Interpretations for posting on this page should be sent to derondareview@att.net. Wise
on Cameron's "Ta'anit Ester" We begin with a poem by Ida Fasel that appears
in Vol. I, No. 1 of The Deronda Review. A FEW WORDS O:P>
With God,
every
breath is
an
angel; with angels,
their
every word is hineni –
"Send me."
Father,
may
I serve you
all
my life, flying a
little
lower than angels, a
blue
bird.
This poem consists of two
cinquains – a syllabic form in which the
lines contains 2, 4, 6, 8, and 2 syllables. The
first stanza is a theological statement about God and His angels, in which the
longest line ends with the Hebrew word “hineni,”
which the last line translates. The translation is not literal; what it
translates is the willingness which the word (which means literally “here am I”)
generally expresses in the Biblical text. The second stanza is a prayer
addressed to God, expressing a willingness to serve
or at least a willingness toward that willingness, though this can only an
approximation of the perfect willingness of the angels. Seen from below, a
“blue bird” (not: “bluebird”) might seem to be absorbed by the color of the sky,
almost as the angels are nothing but the breath of God.
The word “angel” originally
meant “messenger,” and even that is not quite an accurate translation of “malach,”
which might better be rendered “worker.” (“Malach”
is from the same stem as “malachah,” the “work” we
are commanded not to do on the Sabbath.) The main difference between the
malachim and humans is that
malachim do not have free will. They have neither the ability nor the
desire to rebel against their Maker. For this reason, some commentators
actually identify them with mechanical forces. (It is said, for instance, that
it requires forty thousand angels for a human being to lift a finger.) This
curious coincidence of the mechanical and the spiritual has struck some Western
writers too (cf. Rilke’s treatment of the angel and
the puppet in the fourth of the Duino Elegies).
And yet at certain moments
humans do approximate the angels’ perfect acquiescence in the Divine will. In
the Biblical text these moments are often marked by the use of that word “hineni.”
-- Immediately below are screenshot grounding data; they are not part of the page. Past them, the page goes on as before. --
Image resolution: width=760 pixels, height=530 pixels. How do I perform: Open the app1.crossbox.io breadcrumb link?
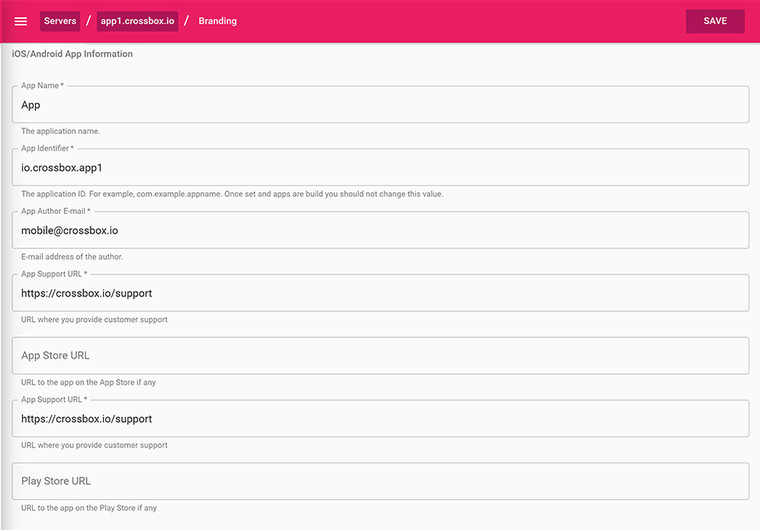pos(139,21)
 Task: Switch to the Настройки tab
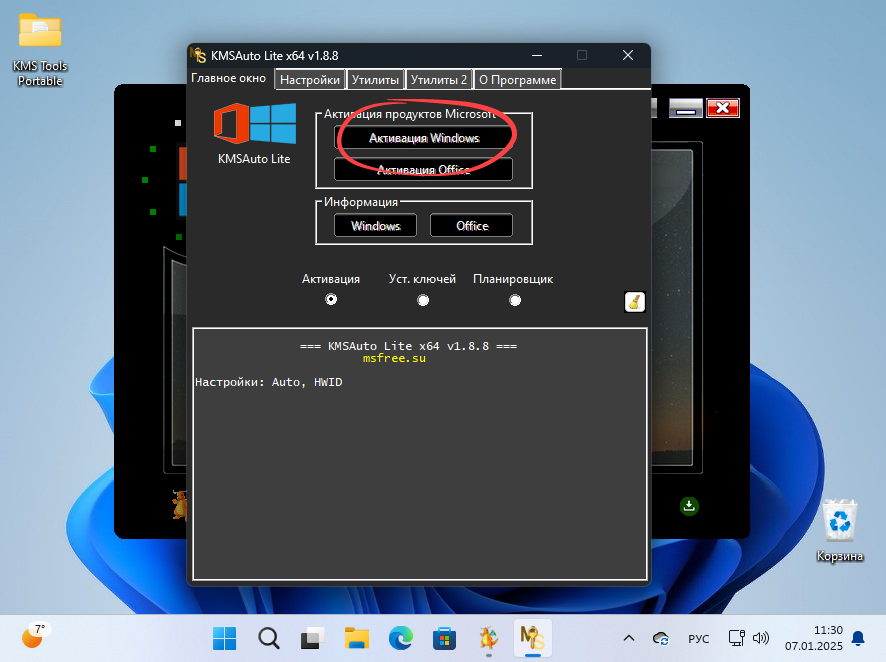(x=309, y=78)
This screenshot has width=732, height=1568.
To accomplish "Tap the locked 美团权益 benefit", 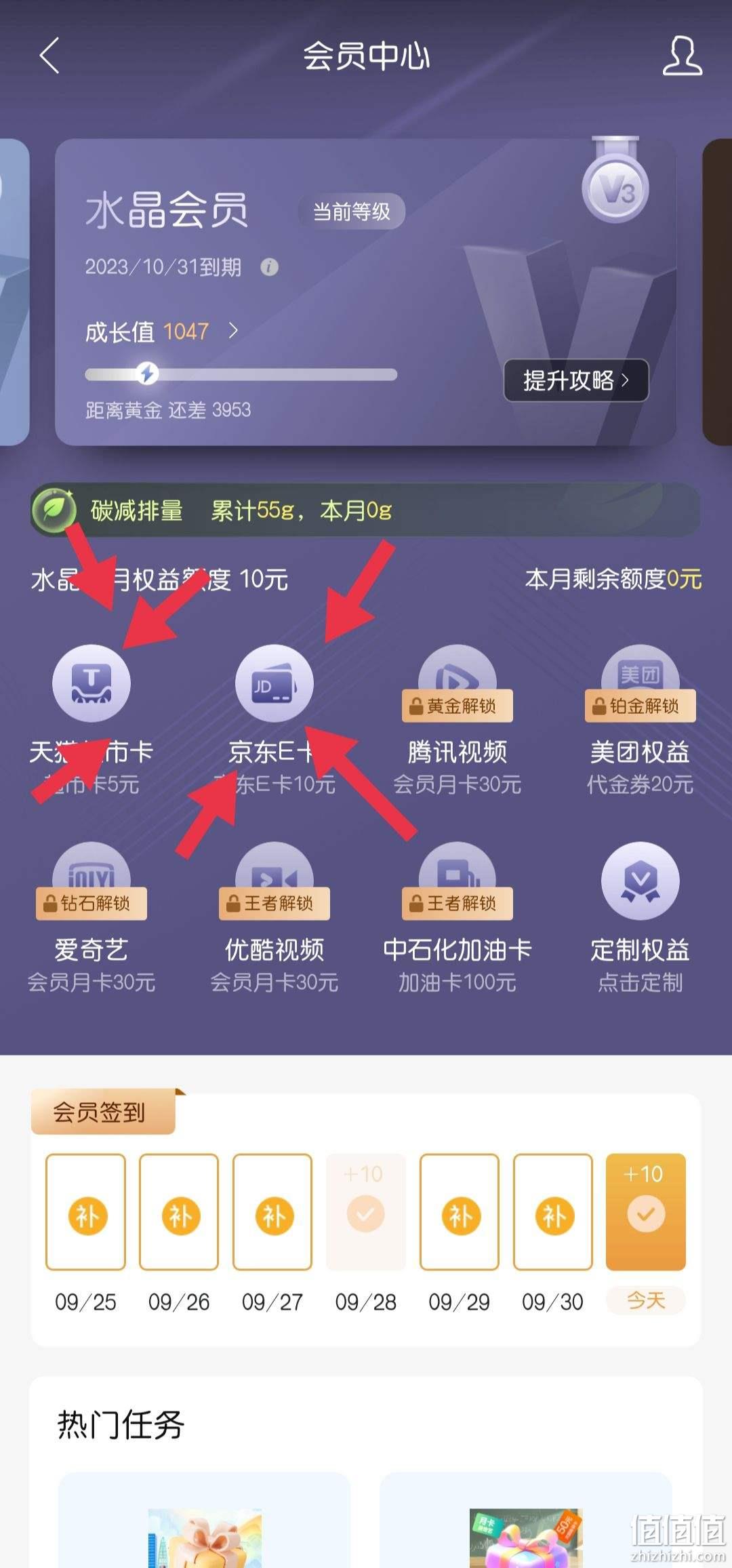I will coord(640,720).
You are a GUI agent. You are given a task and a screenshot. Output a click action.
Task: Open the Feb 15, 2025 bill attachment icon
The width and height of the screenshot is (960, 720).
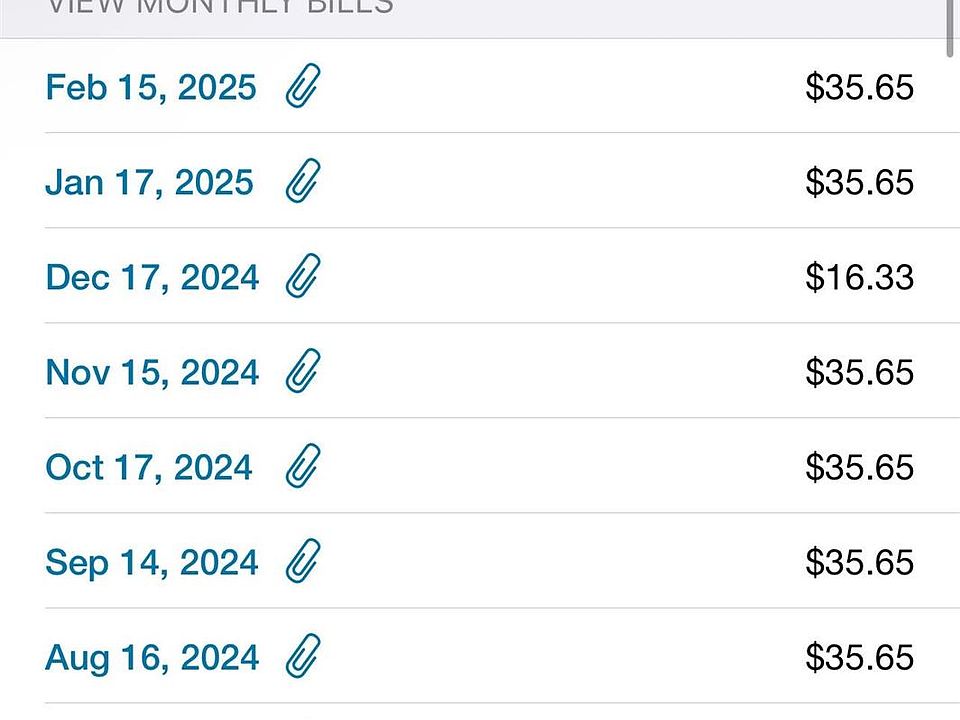[x=302, y=87]
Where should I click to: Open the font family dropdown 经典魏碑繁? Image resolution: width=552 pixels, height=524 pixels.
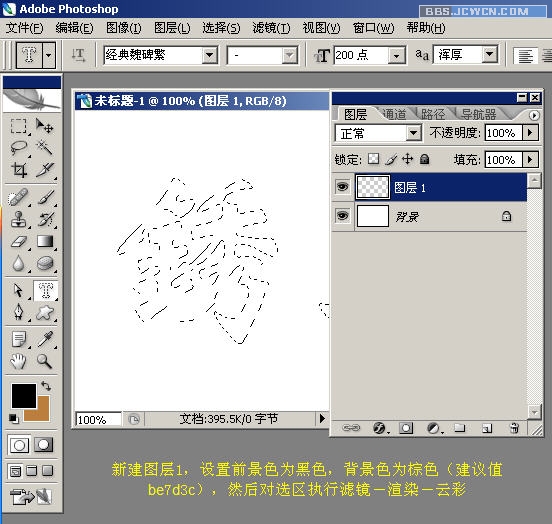(209, 55)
In fact the word is never used by God or an angel in that sense, but only by the
human who is called and answers. Thus, it is really from these moments of our
own that we glean an intimation of what angelic existence might be like. And
moreover, the word “hineni” is sometimes spoken in
answer not to God but to another human. In the episode of the “binding of
Isaac,” Abraham first answers “hineni” to God, and
then, a few lines later, to his son. When Samuel answers “hineni”
to God’s call in the night, he thinks that it is his teacher Eli who is calling
him. Thus, the ultimate model for angels’ acquiescence in the Divine will may
be the moments when we “are there” for other humans.
In the Jewish
prayerbook, in the morning prayer, there is a
passage about the angels: “They are all beloved; they are all flawless; they are
all mighty; they all do the will of their Maker with dread and reverence [...]
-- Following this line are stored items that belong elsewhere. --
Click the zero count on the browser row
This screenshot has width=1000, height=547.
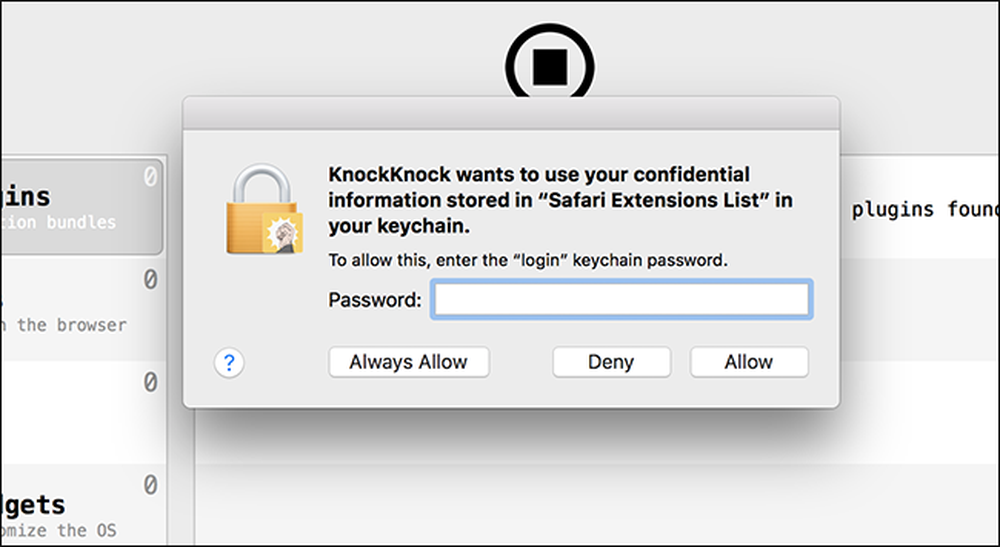pos(150,279)
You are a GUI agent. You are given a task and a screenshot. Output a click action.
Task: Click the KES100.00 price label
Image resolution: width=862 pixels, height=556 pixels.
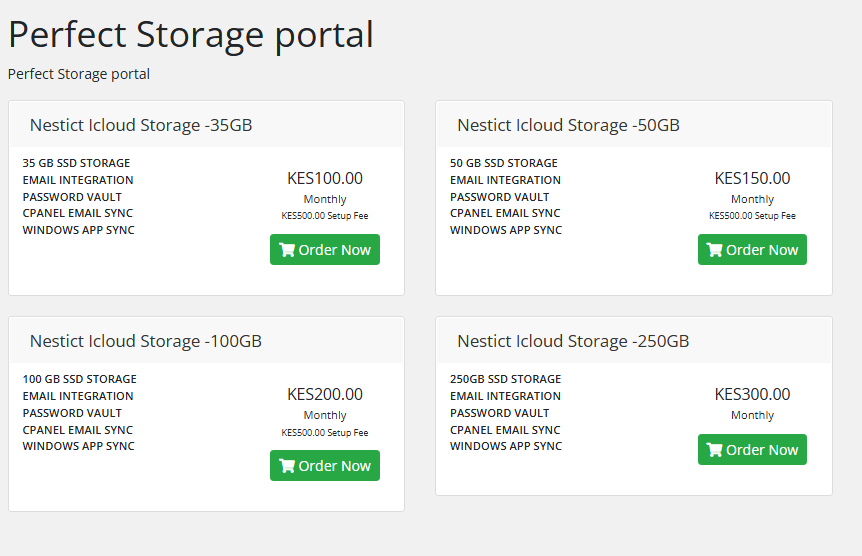coord(325,178)
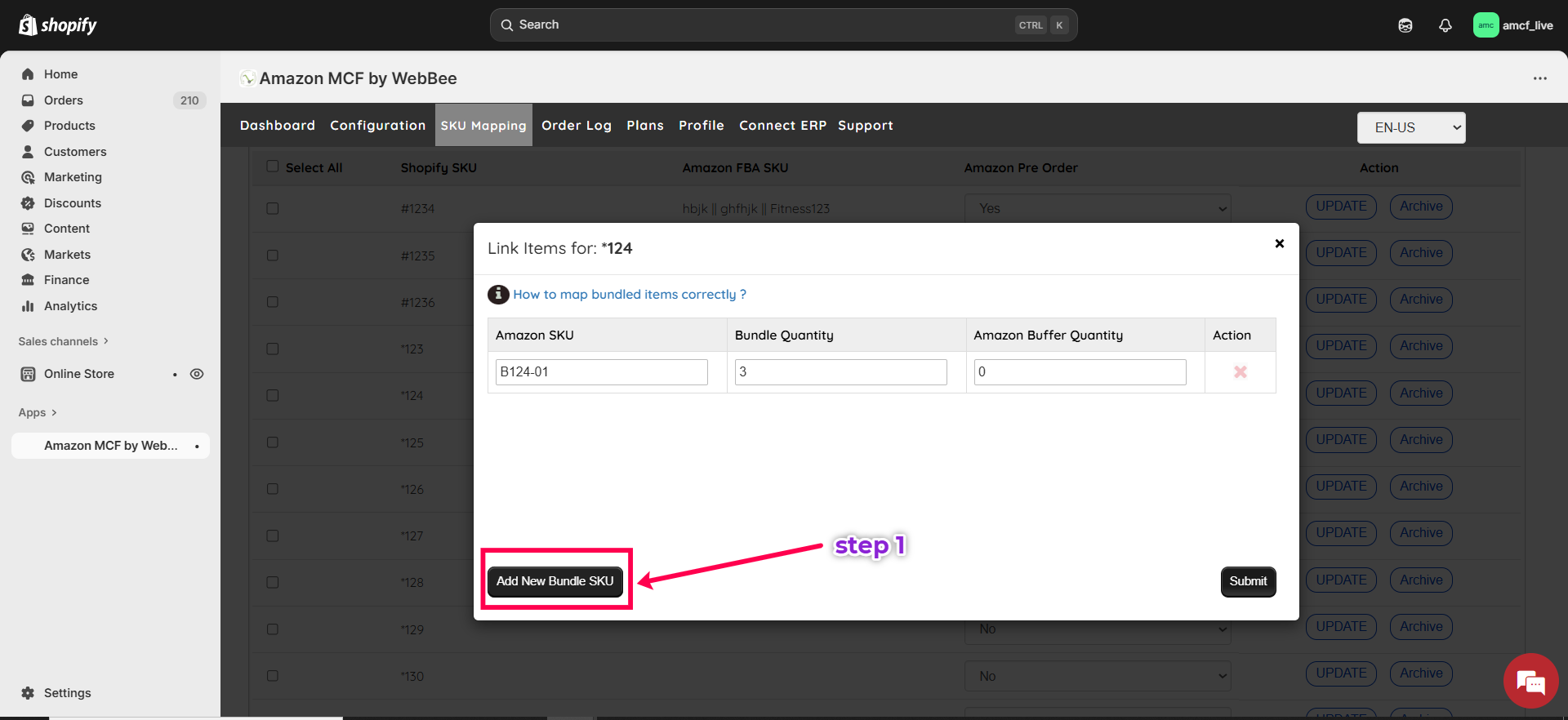Click the Add New Bundle SKU button

[555, 581]
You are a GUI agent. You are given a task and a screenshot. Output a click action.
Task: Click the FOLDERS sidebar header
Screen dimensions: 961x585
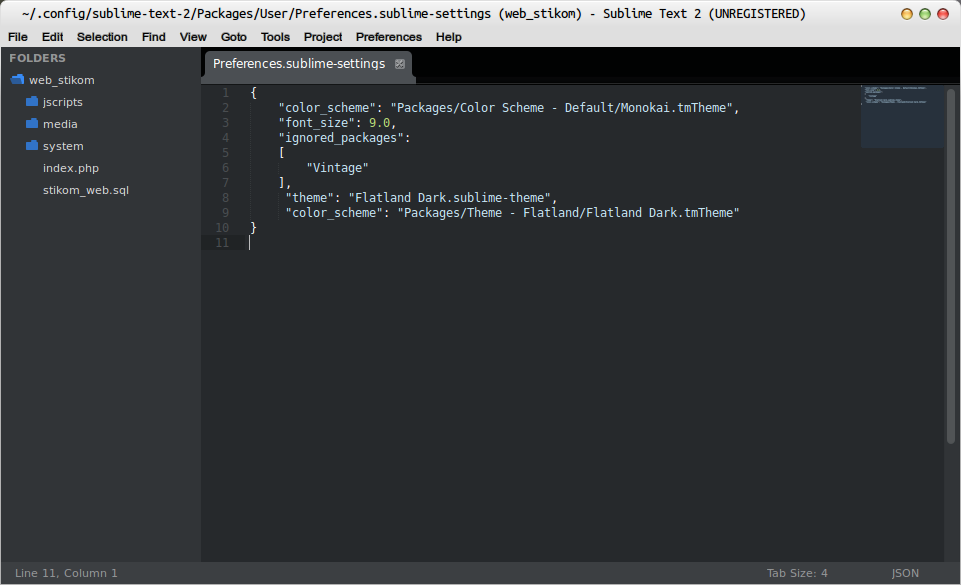click(x=37, y=58)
they all accept on themselves the yoke of the Kingdom of Heaven from one
another, and grant permission (reshut) to one
another to sanctify the One who formed them, with tranquility, with a clear
language (safah brurah),
and with sweetness...”
The – somewhat wistful –
application of this passage to our own condition is well understood. The
Artscroll prayerbook
comments: “Unlike people whose competitive jealousies cause them to thwart and
outdo one another, the angels urge one another to take the initiative in serving
and praising God. Conflict is the foe of perfection, harmony is its ally.” The
phrase “a clear language (safah
brurah)” is a quotation from a passage which likewise originally applied
to humans. “For then I will turn unto the peoples a clear
language, that they may all call upon the name of the Lord, to serve Him
with one shoulder” (Zephaniah, ch. 9)
In pursuing these
associations, I am thinking especially of one class of humans – poets. Poets
after all have an “angelic” vocation; the poem is a response to a call in the
night. Yet we often fail to be there for one another. Our rivalries are
proverbial, and my impression is that few poets would include an effort to read
and understand other poets among their professional obligations. (Harold Bloom
has devoted two books to this quirk – The Anxiety of Influence and
A Map of Misunderstanding.) Is this
tendency insuperable?
Consider another class of
human beings – the scientists. Scientists are said to be competitive; but when
one scientist makes a discovery, the others acknowledge and build on it. In
that respect scientists are a good deal more like angels than poets are!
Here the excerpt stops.